ASSIGNMENT - Set down exactly, with nothing added, the lines from the one containing "Select the CME Gap annotation box" through the end of the entries.

WORKING DATA -
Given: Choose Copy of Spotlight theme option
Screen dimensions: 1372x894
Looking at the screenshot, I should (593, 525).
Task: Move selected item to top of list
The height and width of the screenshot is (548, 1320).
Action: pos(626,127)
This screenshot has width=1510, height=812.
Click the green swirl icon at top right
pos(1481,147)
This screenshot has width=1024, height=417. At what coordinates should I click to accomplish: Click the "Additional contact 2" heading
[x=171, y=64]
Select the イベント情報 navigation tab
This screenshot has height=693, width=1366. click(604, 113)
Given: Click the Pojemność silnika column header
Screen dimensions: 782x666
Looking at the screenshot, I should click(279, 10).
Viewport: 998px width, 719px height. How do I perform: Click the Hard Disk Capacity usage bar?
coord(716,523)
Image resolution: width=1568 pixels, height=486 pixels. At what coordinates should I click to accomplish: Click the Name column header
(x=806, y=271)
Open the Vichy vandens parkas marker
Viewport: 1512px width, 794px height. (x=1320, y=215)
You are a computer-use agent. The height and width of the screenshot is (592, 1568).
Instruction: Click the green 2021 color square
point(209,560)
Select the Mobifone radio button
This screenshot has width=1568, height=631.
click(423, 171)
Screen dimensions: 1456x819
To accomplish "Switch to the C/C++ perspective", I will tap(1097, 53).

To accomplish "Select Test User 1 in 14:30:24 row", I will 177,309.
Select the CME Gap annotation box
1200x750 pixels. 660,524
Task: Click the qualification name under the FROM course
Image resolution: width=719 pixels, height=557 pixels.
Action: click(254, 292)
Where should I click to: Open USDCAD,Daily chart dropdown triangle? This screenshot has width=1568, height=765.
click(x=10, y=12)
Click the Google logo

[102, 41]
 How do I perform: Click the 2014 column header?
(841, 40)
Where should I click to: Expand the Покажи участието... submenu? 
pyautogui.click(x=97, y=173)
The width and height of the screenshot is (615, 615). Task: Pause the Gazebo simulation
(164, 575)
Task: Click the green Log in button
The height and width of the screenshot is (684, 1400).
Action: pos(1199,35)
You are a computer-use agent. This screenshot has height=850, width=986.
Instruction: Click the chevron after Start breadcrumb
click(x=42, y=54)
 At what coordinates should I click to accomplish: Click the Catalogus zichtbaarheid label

RESULT -
Select the CME Gap annotation box
1200x750 pixels. 660,524
Task: Click the qualification name under the FROM course
Image resolution: width=719 pixels, height=557 pixels.
Action: click(254, 292)
Where should I click to: Open USDCAD,Daily chart dropdown triangle? This screenshot has width=1568, height=765.
click(x=10, y=12)
Click the Google logo

[102, 41]
 How do I perform: Click the 2014 column header?
(841, 40)
Where should I click to: Expand the Покажи участието... submenu? 
pyautogui.click(x=97, y=173)
The width and height of the screenshot is (615, 615). Task: Pause the Gazebo simulation
(164, 575)
Task: Click the green Log in button
The height and width of the screenshot is (684, 1400).
Action: pos(1199,35)
You are a computer-use agent. This screenshot has height=850, width=986.
Instruction: Click the chevron after Start breadcrumb
click(x=42, y=54)
 At what coordinates should I click to accomplish: Click the Catalogus zichtbaarheid label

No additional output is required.